QUELLA LUCE CHE CI ATTRAE

Non è certo un caso che l’intero anno liturgico sia strutturato a partire dalla Pasqua: “Centro di tutto l’anno liturgico è il Triduo del Signore crocifisso, sepolto e risorto” come recita l’annuncio che, nella solennità dell’Epifania, scandisce i tempi della nostra fede. Intorno a questo fondamentale avvenimento di vita e di salvezza si possono comprendere tutti gli altri tempi della liturgia. Questi abbracciano i poli dell’umana esperienza, dalla nascita alla morta (avvento – natale – quaresima – pasqua), cogliendo anche (nel tempo ordinario) la varietà molteplice di ogni situazione di vita. In virtù dell’incarnazione del Figlio di Dio non vi è nulla che sia rimasto “profano”. Non ci è dunque possibile comprendere i tempi della liturgia, e la quaresima in particolare, senza tenere lo sguardo rivolto verso la luce della Pasqua, verso quel traguardo itale e salifico. Così pure non possiamo comprendere la nostra ita di fede né alimentare la nostra preghiera o qualificare il nostro servizio agli altri, senza riscoprirci continuamente partecipi di questo mistero. L’esperienza pasquale è, in effetti, ciò che noi viviamo in continuazione.

Tutti i sacramenti ci fano incontrare e vivere questa realtà e il nostro essere cristiani è interamente caratterizzato dalla comunione con Dio nel Cristo glorioso, vincitore del male e della morte. Così siamo fortemente attratti da questo polo vitale che diventa esigente per il nostro cammino di Chiesa. Il Risorto chiama alla sua sequela persone libere, limitate e povere, affinché trasformino, grazie al suo dono di vita, ogni attimo della propria esistenza. Non più schiavi ma figli (Cfr. Rm 15), chiamati a vivere di conseguenza, attuando la più bella, gioiosa e totale, realizzazione di se stessi, l’unica che possa appagare il cuore: vivere da figli di Dio. Siamo discepoli del Risorto e da Lui impariamo a risorgere in ogni momento, uscendo da ogni “sepolcro” che lungo il cammino della vita ci possa essere dato di incontrare. La malattia, la disabilità, sono cause di sofferenza, il crudo esperire di un limite. Per risorgere dobbiamo tenere fisso lo sguardo verso la luce della Pasqua e lasciare che il Risorto ci attiri ancora di più. La nostra libertà, educata dal cammino quaresimale, ha bisogno di aderire, con passione, al mistero di quella vita nuova e definitiva. Il dono di essere figli, nel Figlio di Dio fatto uomo, ci permette di chiamare propriamente “vita” ogni istante delle nostre giornate terrene, senza scartare nulla, senza che la nostra esistenza resti impigliata dentro un qualche sepolcro.

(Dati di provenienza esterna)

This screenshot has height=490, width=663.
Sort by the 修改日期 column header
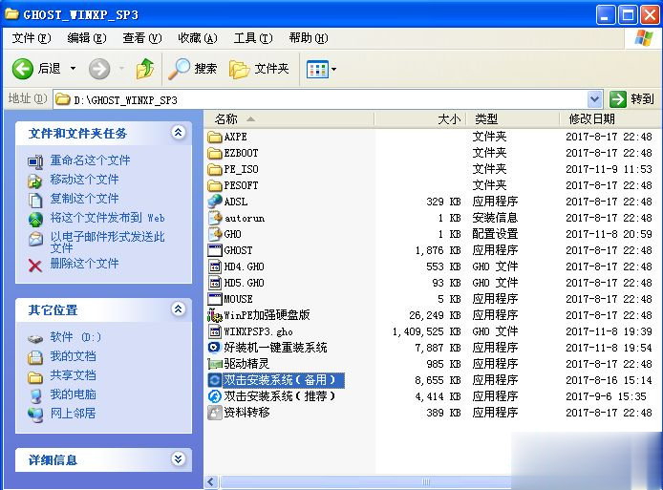(x=591, y=119)
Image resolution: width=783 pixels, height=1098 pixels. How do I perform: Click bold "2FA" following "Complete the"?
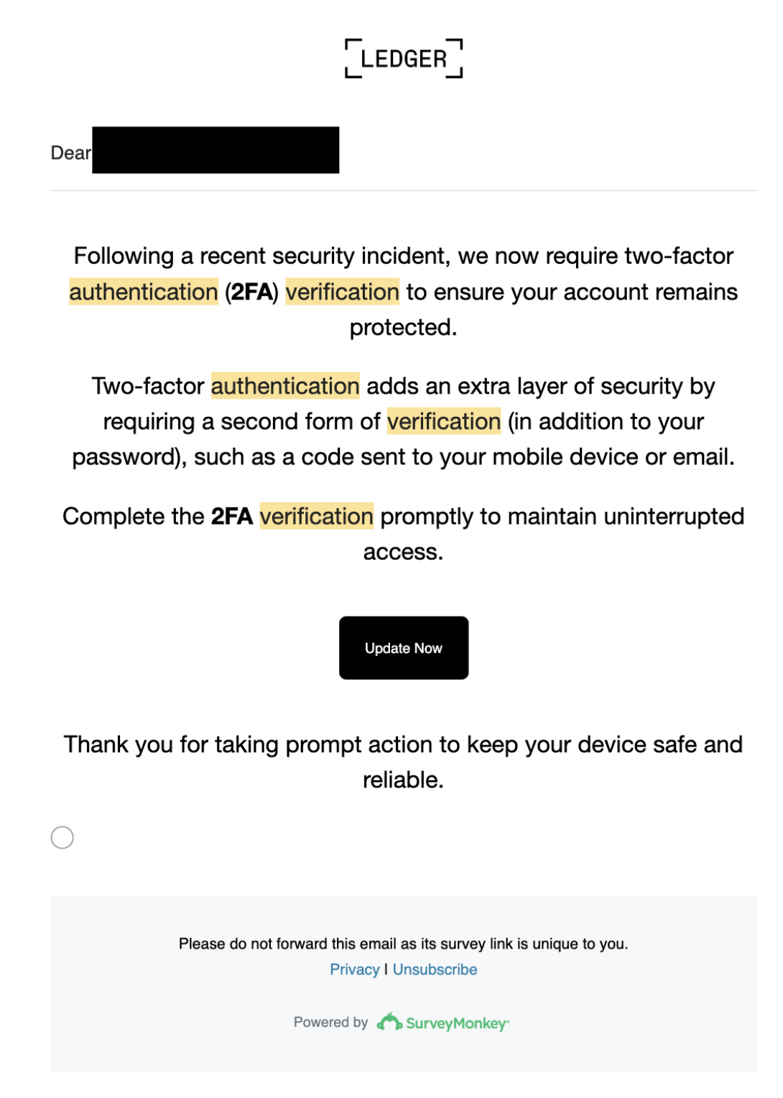(231, 516)
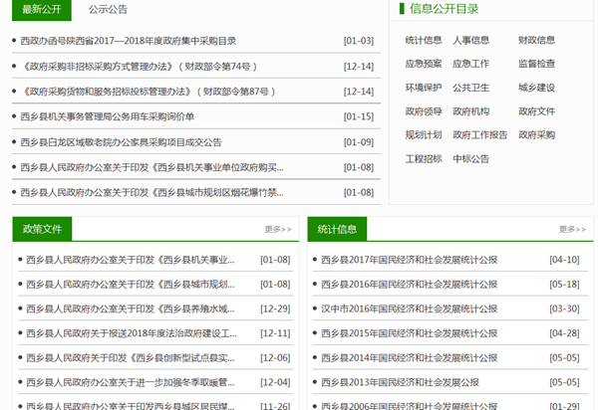
Task: Open 西乡县白龙区域敬老院办公家具采购项目成交公告
Action: [x=121, y=142]
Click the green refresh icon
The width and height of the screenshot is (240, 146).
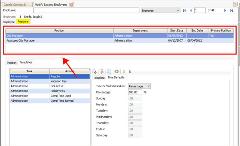[x=117, y=71]
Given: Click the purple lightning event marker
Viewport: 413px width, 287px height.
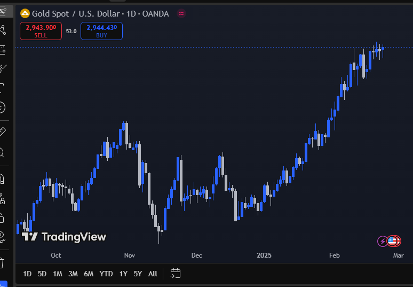Looking at the screenshot, I should [383, 241].
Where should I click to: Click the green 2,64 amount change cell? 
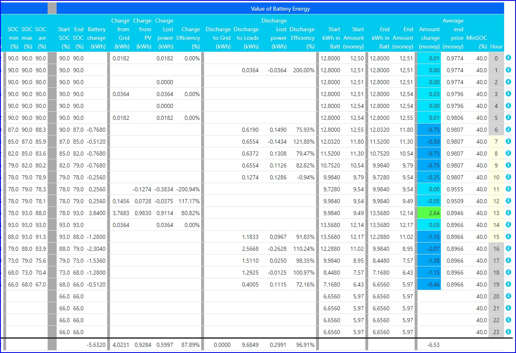click(x=429, y=213)
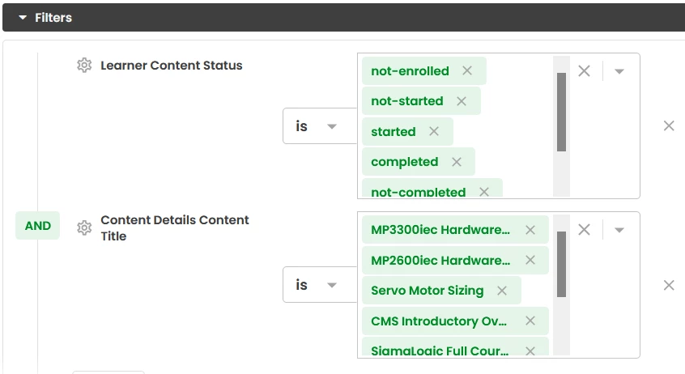Remove the completed status tag
Image resolution: width=685 pixels, height=374 pixels.
457,162
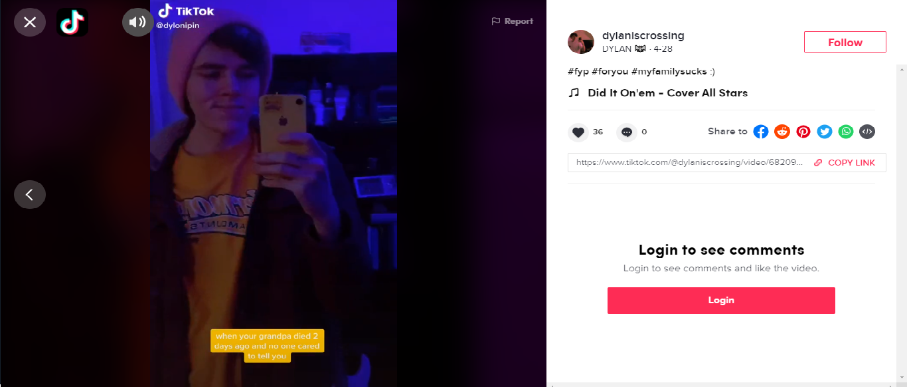Screen dimensions: 907x387
Task: Mute the video sound
Action: [x=138, y=23]
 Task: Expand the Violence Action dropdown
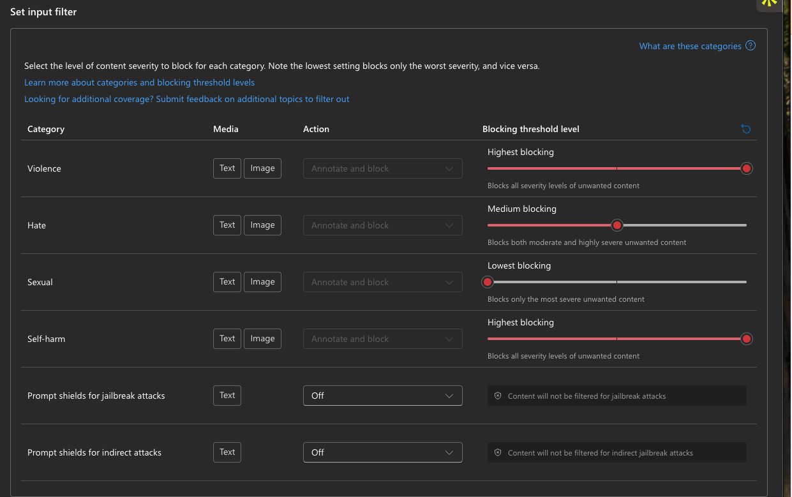382,168
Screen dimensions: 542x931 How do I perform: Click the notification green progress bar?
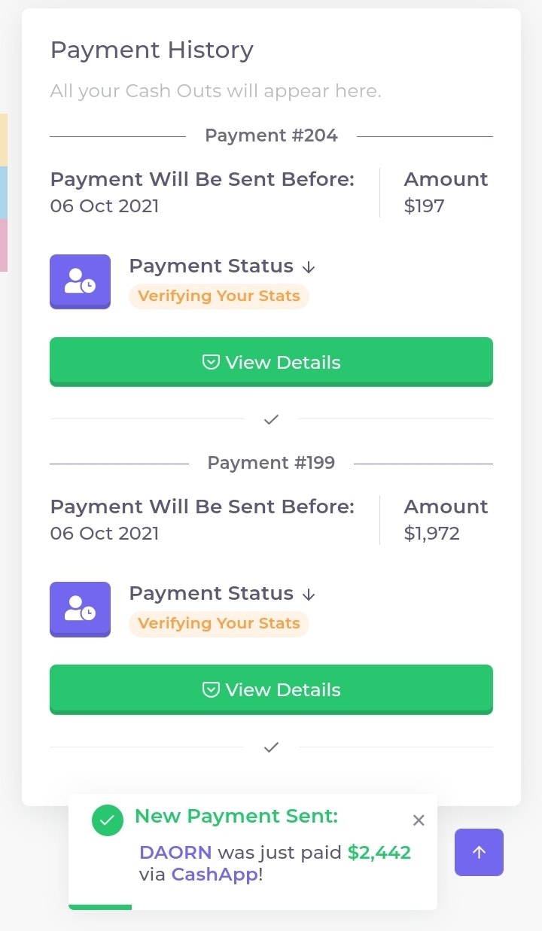pyautogui.click(x=100, y=907)
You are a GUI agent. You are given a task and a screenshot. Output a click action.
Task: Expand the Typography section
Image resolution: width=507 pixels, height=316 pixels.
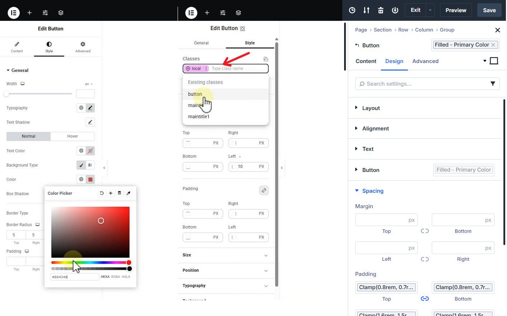[194, 286]
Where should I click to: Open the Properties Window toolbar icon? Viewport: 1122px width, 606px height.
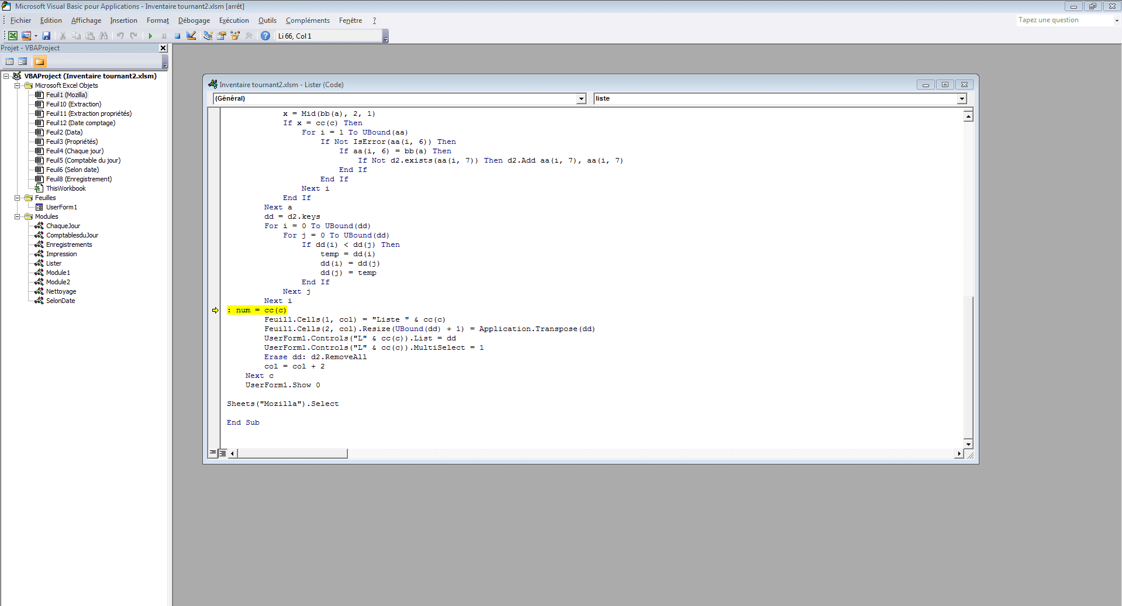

Vivremo la salvezza del nostro soffrire quando sapremo restare aperti a Dio e alle altre persone, accrescendo la nostra capacità di amare proprio nel momento in cui il dono di sé esige i caratteri di un’autenticità senza maschere. Il dono concreto di noi stessi, vissuto con sincerità, incarna in noi la primizia dello Spirito, redime il nostro corpo nella libertà della gloria dei figli di Dio. Libertà di amare con la gratuità del cuore stesso di Dio e con la concretezza della nostra carne, della nostra umanità redenta.